===== Texto para leer =====

En América Latina, quienes leían Mafalda, flower-children que compraban los álbumes anuales en Ediciones de la Flor, vivían cada mañana hundidos hasta las cejas en la suave euforia post-cubana sin ser post-coital de que una revolución era posible. Esa espera de la Revolución era una eternidad que no se desgastaba por el uso, una eternidad que parecía útil medida de tiempo. Cuando el annus mirabilis argentino de 1973 llegó, con el regreso de la democracia electoral (y de Perón al poder), Mafalda se iba para siempre. Y cuando ella se fue, las calles y las veredas y las plazas donde la infancia podía jugar, discurrir y conversar sola y a solas quedaron solas, a merced de la sintaxis de la noche.
A medida que pasan los días («que es lo que al fin no pasa», dice entre paréntesis un verso de Lugones), la vida de pequeña familia de clase media baja barrial porteña de Mafalda, su mamá Raquel, su papá sin nombre, su hermanito Guille, se nos vuelve más lejana, entrañable. Es una Argentina étnicamente blanca, de hijos de inmigrantes europeos.

===== Datos de origen =====

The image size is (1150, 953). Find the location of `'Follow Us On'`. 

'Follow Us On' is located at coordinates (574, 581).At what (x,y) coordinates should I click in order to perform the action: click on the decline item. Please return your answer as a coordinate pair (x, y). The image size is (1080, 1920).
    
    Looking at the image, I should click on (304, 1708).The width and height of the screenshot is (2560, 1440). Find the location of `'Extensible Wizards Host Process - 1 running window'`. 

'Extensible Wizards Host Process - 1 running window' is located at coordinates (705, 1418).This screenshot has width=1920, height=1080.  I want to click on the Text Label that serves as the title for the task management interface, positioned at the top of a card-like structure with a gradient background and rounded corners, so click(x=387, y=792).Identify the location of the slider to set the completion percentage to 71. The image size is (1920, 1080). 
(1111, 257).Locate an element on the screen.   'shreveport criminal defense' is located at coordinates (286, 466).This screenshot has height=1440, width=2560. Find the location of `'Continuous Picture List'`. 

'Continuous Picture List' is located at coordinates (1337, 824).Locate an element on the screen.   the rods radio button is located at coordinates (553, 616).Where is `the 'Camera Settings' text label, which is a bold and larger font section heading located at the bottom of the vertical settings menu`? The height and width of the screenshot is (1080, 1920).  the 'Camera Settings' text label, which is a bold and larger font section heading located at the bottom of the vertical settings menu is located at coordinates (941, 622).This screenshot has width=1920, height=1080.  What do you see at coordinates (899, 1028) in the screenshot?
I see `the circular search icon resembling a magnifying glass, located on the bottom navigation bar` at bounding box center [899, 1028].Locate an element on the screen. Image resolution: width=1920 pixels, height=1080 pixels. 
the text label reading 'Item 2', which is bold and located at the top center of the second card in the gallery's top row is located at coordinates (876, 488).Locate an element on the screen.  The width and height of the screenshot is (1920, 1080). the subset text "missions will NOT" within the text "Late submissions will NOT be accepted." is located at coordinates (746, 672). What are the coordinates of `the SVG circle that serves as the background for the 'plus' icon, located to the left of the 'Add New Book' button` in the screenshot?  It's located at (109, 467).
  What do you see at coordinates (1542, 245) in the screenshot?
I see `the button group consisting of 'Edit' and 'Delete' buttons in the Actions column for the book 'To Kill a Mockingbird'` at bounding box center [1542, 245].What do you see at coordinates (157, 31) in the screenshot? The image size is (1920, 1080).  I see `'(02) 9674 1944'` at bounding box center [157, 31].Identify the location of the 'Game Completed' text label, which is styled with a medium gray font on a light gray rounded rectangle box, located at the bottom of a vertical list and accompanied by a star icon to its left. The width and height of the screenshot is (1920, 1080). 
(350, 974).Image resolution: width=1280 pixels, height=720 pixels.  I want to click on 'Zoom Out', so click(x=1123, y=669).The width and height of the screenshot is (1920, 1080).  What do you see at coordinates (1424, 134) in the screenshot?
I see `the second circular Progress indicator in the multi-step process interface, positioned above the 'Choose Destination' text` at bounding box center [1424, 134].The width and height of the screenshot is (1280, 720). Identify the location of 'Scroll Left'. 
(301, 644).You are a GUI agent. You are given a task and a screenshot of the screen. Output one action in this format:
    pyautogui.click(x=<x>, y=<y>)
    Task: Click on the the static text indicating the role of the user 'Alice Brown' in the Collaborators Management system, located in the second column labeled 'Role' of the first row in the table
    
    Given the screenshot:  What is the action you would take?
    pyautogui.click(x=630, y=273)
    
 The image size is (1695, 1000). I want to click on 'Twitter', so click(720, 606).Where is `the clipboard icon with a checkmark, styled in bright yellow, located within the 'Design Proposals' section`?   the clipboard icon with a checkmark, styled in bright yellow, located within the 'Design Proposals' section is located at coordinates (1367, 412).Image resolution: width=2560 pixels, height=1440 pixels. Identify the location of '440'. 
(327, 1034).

=====

Consigna de trabajo 1:
Responde estas preguntas sobre el texto de Mafalda:
(a) ¿En qué editorial compraban los álbumes anuales quienes leían Mafalda?
(b) ¿Qué año se llama el annus mirabilis argentino?
(c) ¿Cómo se llama la mamá de Mafalda?
Consigna de trabajo 2: Haz una lista de los lugares donde la infancia podía jugar, discurrir y conversar, según el texto de Mafalda.

Respuesta escrita 1:
(a) En Ediciones de la Flor.
(b) 1973.
(c) Raquel.

Respuesta escrita 2: Las calles, las veredas y las plazas.